Volunteering is still a great way to make connections, as is choir singing, but regardless of where we find it, this sense of belonging and community is vital to our wellbeing.

  1. Do things you enjoy

We probably all know an older person who’s bored. It’s a trap we can slip into if we’re not creating opportunities to learn, try new things, socialise, and so on.

If we’re lucky we might happen upon the kinds of activities that tick several boxes. For instance, tai chi in the park gets us outside, having fun, meeting new people, and improving our balance and mobility at the same time.

  1. Prioritise your health

You’ve heard it too many times to count but it’s worth saying again: health is precious. Treat it with respect.

Having a chronic illness is no reason to give up on that. On the contrary, in that situation, our challenge is to take the best possible care of our health.

That means making the effort to eat well, exercising — ideally, in line with recommendations for healthy ageing, drinking enough water, getting the best sleep we can, and managing stress.

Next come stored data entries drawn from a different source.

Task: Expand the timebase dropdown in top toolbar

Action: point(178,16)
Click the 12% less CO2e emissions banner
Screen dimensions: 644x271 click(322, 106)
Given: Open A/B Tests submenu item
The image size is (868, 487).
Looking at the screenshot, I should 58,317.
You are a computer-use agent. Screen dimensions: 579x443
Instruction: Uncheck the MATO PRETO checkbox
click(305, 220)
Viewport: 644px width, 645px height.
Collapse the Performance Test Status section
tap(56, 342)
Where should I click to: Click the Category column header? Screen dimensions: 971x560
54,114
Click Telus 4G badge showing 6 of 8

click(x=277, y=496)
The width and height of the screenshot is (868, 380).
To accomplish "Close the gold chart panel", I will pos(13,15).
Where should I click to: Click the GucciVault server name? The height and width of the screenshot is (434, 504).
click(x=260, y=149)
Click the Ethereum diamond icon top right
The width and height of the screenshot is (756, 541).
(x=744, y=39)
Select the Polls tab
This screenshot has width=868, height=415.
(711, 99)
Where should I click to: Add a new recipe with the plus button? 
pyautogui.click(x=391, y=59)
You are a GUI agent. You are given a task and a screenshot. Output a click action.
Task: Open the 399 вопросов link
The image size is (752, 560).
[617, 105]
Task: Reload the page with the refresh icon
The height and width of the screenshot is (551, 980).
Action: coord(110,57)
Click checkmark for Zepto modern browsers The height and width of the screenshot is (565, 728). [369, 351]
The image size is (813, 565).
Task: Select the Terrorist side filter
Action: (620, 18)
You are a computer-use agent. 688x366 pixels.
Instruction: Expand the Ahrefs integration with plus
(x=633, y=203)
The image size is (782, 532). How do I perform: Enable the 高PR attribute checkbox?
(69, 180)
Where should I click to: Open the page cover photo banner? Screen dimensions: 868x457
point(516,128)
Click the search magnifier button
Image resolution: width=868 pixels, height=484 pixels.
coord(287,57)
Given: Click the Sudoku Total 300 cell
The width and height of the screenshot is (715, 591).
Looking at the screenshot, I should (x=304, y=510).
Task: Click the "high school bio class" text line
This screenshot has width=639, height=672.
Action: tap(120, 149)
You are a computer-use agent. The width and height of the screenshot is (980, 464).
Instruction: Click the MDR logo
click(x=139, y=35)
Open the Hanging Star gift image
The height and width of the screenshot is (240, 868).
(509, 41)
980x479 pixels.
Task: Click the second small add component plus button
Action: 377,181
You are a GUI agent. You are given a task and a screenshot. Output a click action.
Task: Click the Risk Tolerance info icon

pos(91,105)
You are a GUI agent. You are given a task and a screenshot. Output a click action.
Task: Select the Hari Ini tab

  1. Talk to your doctors about your medications

Our bodies change over time, so a medication that suited us at one point may not be the best option at another.

Ideally, your GP or specialist will monitor this, but that doesn’t always happen. If it doesn’t, at least every year check in with them as to whether you still need to be taking the same medications in the same doses.

I’ve known people who for some reason ended up in hospital where the pharmacist instigated a review of their medications because no one had done that for eons.

  1. Plan ahead

Few of us have much idea of what’s in our future, but it’s a mistake not to think about it.

Part of planning for old age is deciding what we want it to look like. For example, if we want to travel, garden, or even just live independently, we need to exercise to have the capacity to do those things.

If we want to have plenty of energy we need to eat well.

We can also ensure documents like Advance Health Directives are in place and we’ve had conversations with the people closest to us about our wishes.

Other aspects of planning might include where to live and whether to downsize, as well as wills and finances.

Much of it will probably change as life changes, but it’s important to keep talking about and acting on our wants and needs.


In summary, the geriatricians’ take on ageing well comes down to a focus on relationships, physical and mental health, and planning.

Of course, none of it happens by accident. It takes thought and action on our part, and the sooner the better. If their list of seven tips highlights areas you can see deserve attention, now is a good time to start.